#### Information given ####

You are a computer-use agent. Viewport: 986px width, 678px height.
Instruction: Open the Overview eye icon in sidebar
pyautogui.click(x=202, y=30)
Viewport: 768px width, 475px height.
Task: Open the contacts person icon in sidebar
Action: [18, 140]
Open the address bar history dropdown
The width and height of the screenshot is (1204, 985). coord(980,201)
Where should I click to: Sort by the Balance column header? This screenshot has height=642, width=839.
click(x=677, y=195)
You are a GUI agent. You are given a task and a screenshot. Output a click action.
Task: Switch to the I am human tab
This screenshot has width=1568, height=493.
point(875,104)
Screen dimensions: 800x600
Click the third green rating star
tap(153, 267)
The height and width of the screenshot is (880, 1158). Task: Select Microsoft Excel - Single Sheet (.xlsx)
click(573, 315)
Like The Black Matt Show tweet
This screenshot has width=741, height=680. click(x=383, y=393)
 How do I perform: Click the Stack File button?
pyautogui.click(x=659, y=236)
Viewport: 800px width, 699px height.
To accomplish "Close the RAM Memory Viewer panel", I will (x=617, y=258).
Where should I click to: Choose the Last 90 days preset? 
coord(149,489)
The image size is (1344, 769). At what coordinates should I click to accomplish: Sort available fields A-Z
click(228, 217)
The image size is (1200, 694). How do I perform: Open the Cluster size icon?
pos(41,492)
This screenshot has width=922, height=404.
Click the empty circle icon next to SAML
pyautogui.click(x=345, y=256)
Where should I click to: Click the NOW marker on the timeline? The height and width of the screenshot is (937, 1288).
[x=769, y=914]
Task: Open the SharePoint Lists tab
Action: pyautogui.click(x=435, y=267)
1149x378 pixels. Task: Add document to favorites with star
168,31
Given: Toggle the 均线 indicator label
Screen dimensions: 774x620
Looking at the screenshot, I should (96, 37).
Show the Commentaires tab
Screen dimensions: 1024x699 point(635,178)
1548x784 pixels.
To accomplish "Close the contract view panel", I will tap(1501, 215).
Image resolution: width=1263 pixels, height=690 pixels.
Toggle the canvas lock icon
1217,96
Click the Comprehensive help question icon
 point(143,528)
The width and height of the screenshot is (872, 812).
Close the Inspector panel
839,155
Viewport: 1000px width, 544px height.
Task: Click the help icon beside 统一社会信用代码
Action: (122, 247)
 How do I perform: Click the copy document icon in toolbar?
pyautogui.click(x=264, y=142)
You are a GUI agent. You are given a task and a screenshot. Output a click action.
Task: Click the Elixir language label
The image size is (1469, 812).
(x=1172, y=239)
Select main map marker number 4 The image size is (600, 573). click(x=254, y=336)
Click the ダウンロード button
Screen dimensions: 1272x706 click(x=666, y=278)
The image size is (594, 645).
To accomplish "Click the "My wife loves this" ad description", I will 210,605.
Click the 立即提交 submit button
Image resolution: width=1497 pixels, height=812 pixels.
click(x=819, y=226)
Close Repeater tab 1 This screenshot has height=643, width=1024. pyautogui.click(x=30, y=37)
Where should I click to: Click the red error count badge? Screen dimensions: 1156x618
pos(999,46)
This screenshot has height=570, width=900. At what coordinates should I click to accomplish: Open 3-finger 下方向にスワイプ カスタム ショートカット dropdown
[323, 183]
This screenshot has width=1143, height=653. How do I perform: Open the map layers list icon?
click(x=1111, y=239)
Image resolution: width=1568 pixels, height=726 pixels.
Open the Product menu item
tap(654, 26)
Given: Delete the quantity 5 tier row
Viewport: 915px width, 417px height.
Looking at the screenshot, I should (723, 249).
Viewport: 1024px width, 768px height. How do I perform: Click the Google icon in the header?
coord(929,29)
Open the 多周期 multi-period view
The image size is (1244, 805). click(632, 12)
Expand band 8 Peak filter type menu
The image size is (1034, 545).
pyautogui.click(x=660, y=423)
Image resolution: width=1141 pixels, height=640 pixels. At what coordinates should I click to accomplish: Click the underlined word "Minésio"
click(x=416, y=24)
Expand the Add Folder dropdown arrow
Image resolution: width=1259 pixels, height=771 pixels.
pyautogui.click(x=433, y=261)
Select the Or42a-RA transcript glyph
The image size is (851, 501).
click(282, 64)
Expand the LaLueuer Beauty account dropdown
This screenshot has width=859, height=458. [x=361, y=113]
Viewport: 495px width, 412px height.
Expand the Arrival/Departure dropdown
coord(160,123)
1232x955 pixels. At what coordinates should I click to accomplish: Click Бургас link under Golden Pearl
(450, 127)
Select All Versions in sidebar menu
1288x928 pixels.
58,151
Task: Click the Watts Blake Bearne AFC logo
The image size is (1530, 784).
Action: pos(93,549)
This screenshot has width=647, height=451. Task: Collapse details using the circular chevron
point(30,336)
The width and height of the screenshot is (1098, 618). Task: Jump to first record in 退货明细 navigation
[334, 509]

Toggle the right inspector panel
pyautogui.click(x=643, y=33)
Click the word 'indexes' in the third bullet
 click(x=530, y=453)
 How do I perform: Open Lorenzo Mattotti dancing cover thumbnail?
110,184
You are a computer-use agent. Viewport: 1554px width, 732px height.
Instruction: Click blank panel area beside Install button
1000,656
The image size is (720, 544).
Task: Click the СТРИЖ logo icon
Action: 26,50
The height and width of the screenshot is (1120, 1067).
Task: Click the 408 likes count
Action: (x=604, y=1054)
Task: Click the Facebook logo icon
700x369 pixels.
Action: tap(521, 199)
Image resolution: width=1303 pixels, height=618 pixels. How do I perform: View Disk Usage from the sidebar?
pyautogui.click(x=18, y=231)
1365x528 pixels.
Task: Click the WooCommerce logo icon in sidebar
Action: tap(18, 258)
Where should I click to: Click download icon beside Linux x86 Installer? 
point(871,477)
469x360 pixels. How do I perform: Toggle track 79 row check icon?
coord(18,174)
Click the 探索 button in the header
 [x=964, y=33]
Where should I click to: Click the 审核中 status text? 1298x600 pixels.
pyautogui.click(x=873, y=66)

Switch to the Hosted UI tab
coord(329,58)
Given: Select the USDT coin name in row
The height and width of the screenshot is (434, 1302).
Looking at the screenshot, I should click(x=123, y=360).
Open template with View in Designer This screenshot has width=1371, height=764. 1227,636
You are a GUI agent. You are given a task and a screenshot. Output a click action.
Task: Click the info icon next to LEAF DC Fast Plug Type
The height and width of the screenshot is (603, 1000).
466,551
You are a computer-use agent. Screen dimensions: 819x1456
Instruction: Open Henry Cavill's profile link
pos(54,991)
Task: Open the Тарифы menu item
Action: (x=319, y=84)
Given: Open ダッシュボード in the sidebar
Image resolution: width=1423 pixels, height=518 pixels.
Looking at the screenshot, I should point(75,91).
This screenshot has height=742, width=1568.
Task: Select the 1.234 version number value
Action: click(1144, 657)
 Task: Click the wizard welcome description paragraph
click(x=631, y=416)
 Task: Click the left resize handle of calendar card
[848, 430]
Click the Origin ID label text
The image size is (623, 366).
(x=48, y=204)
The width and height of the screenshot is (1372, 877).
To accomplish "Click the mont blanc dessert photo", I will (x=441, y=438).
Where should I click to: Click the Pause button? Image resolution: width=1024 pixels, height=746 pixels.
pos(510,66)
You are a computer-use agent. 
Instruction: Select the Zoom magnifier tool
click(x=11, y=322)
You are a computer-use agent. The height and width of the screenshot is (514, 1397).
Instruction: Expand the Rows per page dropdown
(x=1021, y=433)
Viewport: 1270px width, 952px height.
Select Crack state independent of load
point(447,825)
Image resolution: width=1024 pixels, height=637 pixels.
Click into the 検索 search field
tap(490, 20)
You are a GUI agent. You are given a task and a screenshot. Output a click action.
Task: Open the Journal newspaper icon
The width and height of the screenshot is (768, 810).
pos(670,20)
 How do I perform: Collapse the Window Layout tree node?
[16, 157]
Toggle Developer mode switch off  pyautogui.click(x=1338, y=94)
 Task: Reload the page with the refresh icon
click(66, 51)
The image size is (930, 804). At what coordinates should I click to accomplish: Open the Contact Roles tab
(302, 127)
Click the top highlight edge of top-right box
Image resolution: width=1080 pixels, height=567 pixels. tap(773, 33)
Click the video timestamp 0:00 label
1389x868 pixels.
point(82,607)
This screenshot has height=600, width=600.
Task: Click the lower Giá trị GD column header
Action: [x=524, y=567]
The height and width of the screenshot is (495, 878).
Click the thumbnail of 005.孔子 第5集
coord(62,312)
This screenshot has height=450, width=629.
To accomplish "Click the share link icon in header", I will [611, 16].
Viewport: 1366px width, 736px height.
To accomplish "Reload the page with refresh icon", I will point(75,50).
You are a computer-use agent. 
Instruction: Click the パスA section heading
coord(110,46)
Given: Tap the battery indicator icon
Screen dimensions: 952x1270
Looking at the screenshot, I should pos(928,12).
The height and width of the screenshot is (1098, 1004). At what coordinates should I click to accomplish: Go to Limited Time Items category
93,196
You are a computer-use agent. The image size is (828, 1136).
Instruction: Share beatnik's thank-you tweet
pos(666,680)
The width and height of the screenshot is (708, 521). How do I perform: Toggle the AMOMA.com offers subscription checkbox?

####

What to work on:
Whichever lines of the records above hold the word "indicator" should all be copied out.

Exercise output:
Given: Toggle the 均线 indicator label
Given: Tap the battery indicator icon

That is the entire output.